Aos poucos as pessoas foram percebendo que seria importante estabelecer uma curadoria, prioridades. Como perdemos as referências exteriores de organização, as escolhas pessoais fizeram-se necessárias para sustentar o tempo interior, para fazer frente ao excesso de extroversão, ao tudo igual para todos, que é um efeito colateral da globalização. No caso deste coronavírus, tem-se a impressão de que ele também globalizou aqueles que atinge, sem distinção de nacionalidade, idade, classe social ou etnia.

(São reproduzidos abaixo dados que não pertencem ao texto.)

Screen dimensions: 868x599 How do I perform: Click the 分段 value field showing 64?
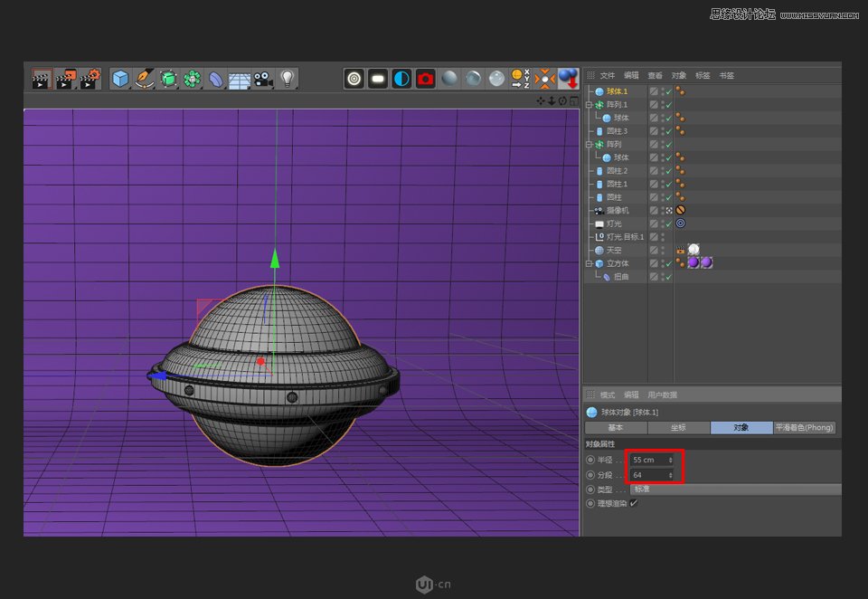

É importante aprendermos a cuidar de nossas escolhas, de nossa casa, do nosso planeta. O levantamento de fronteiras entre os países foi necessário como medida de contenção da contaminação, mas precisamos nos lembrar de que não são as fronteiras do mal uso do poder que devem ser levantadas, mas as fronteiras da ética, do respeito pela ciência e da proteção ao meio ambiente.

Se o coronavírus é um símbolo, qual ou quais os arquétipos que ele veicula para nós? Destruição? Fronteiras? Morte?

Héstia, a deusa grega que é uma imagem arquetípica da casa, uma deusa introvertida, subitamente estava em todas as lives e palestras. A casa de todos, da qual é representante, passou a ser exposta em todos os computadores, em reuniões e aulas. Héstia extrovertendo. Hermes, por sua vez, o deus dos deslocamentos, começou a trabalhar de casa, em uma clara inversão da energia psíquica.

São dois deuses dividindo o mesmo território e sabe-se que os deuses não gostam que seus lugares sejam ameaçados. Porém, esse eixo introversão-extroversão tornou-se protagonista. A tela de Magritte (Figura 1) me lembra a ideia de Hermes e Héstia dividindo o mesmo espaço e, como diria o axioma da psicologia arquetípica: fique com a imagem.

 

Figura 1. O tempo transfixado, por René Magritte, 1938.

Fonte: https://commons.wikimedia.org/wiki/File:Time_Transfixed.jpg

 

Esse momento único que estamos vivendo é um terreno fértil para temas que podem ser estudados e analisados a partir da psicologia analítica. Por isso, fica aqui nosso convite para que você colabore com a Self, publicação científica do IJUSP que está sempre aberta a receber submissões. Você encontra mais informações sobre a revista e sobre como enviar trabalhos em: https://self.ijusp.org.br/self/about/submissions

Paula Serafim DARÉ

Editora Científica

 

Referências

Han, B-C. (2016). Sociedade do cansaço. Petrópolis, RJ: Vozes.

Hobsbawm, E. (2020). Introdução: a invenção das tradições. In E. Hobsbawn, & T. Ranger (Orgs.), A invenção das tradições (pp. 7-24). Rio de Janeiro: Paz e Terra. (Trabalho original publicado em 1983).